Re: MPs by postal code

Hugh McGuire
Daniel: superb. Is the database open (& legal!) for all to use? ...

David: the idea (I hope) is that other citizen groups etc can build  
on that database to make more user-friendly tools. 1st step is  
getting the data available in a open format; 2nd step is using it in  
creative & useful ways.




On Mar 24, 2007, at 4:15 PM, David Akin wrote:

> Fabulous work, Daniel!
>
> Not that there are a lot of political reporters who are handy with a
> database, but for those of us that are, this should be a helpful
> little dataset for all sorts of projects as we approach a possible
> federal election.
>
> Thanks!
>
> On 3/24/07, Daniel Haran <[hidden email]> wrote:
>> MP search by postal code is now live:
>>
>> http://lokobo.com:3000/
>>
>> e.g.:
>> http://lokobo.com:3000/mps;search?postal_code=A1A1A1
>> http://lokobo.com:3000/mps;search?postal_code=H1T4C6
>>
>> Results are 'cached' - a copy of each search is copied into a  
>> database
>> to avoid having to retrieve the information again. Cached searches  
>> are
>> about 100 times faster, so the more people use this service, the
>> better it is for everyone :)
>
>
>
> --
> David Akin
> -------------------
> http://www.davidakin.com
>
> _______________________________________________
> CivicAccess-discuss mailing list
> [hidden email]
> http://civicaccess.ca/mailman/listinfo/civicaccess- 
> discuss_civicaccess.ca



Reply | Threaded
Open this post in threaded view
|

Re: MPs by postal code

Daniel Haran
On 3/24/07, Hugh McGuire <[hidden email]> wrote:
> Daniel: superb. Is the database open (& legal!) for all to use? ...

Thanks! As far as I'm concerned, yes. As for the government, I hope so.

:)

The list of MPs clearly ought to be in the public domain.
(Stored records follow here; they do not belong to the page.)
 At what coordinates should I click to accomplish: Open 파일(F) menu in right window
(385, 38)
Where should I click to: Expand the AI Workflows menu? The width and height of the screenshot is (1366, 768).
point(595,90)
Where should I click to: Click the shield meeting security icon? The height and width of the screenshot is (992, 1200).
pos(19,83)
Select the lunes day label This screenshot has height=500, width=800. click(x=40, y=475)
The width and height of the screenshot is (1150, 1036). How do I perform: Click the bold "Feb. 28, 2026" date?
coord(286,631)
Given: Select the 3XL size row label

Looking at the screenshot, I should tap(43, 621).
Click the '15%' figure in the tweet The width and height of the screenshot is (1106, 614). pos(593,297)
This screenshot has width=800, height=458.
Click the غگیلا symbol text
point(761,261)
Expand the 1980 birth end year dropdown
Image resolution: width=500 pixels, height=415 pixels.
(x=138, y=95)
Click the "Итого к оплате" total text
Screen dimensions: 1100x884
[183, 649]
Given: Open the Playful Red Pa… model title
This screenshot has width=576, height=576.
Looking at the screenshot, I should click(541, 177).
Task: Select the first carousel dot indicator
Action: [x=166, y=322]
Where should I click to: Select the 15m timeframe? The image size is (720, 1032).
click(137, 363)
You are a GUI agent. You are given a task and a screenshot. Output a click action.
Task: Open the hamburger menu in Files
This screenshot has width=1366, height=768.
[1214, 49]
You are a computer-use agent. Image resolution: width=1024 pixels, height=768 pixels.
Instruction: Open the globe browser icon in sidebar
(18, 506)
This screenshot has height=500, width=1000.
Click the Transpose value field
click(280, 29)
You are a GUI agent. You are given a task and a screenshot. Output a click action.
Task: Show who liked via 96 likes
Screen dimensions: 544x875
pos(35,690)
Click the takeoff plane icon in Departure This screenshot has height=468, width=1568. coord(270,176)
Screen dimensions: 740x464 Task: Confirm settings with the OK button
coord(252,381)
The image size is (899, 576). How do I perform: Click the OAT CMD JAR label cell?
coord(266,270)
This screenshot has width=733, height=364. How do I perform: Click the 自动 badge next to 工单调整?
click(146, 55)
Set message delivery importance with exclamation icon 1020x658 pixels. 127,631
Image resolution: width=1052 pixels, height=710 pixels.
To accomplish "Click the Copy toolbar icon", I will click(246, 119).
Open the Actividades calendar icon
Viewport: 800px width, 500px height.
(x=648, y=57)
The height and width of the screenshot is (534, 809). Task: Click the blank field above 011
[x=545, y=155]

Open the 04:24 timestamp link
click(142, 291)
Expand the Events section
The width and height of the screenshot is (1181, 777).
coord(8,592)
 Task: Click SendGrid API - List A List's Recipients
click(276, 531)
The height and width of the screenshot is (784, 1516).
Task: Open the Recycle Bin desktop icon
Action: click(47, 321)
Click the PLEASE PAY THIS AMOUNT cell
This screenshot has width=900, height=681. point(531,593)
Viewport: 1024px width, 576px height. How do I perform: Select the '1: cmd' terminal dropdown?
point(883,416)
I'm only
caching results from the postal code lookups, and not attempting to
build a complete database, so I believe I'm in the clear for that too.

Daniel.


Reply | Threaded
Open this post in threaded view
|

Re: MPs by postal code

Hugh McGuire
> I'm only
> caching results from the postal code lookups, and not attempting to
> build a complete database, so I believe I'm in the clear for that too.
OK so the project to build an open, free database of ridings v postal  
codes is still desirable?






Reply | Threaded
Open this post in threaded view
|

Re: MPs by postal code

Cory Horner
In reply to this post by Daniel Haran

>> Daniel: superb. Is the database open (& legal!) for all to use? ...
>>    
> Thanks! As far as I'm concerned, yes. As for the government, I hope so.
>
> :)
>
> The list of MPs clearly ought to be in the public domain. I'm only
> caching results from the postal code lookups, and not attempting to
> build a complete database, so I believe I'm in the clear for that too.
>  

It would be nice if we could use this data, but I don't think that this
is legal.  Given that the data costs thousands to acquire, scraping it
from their website would not be considered fair play.  Perhaps we should
contact the site and ask for a clarification on their use restrictions.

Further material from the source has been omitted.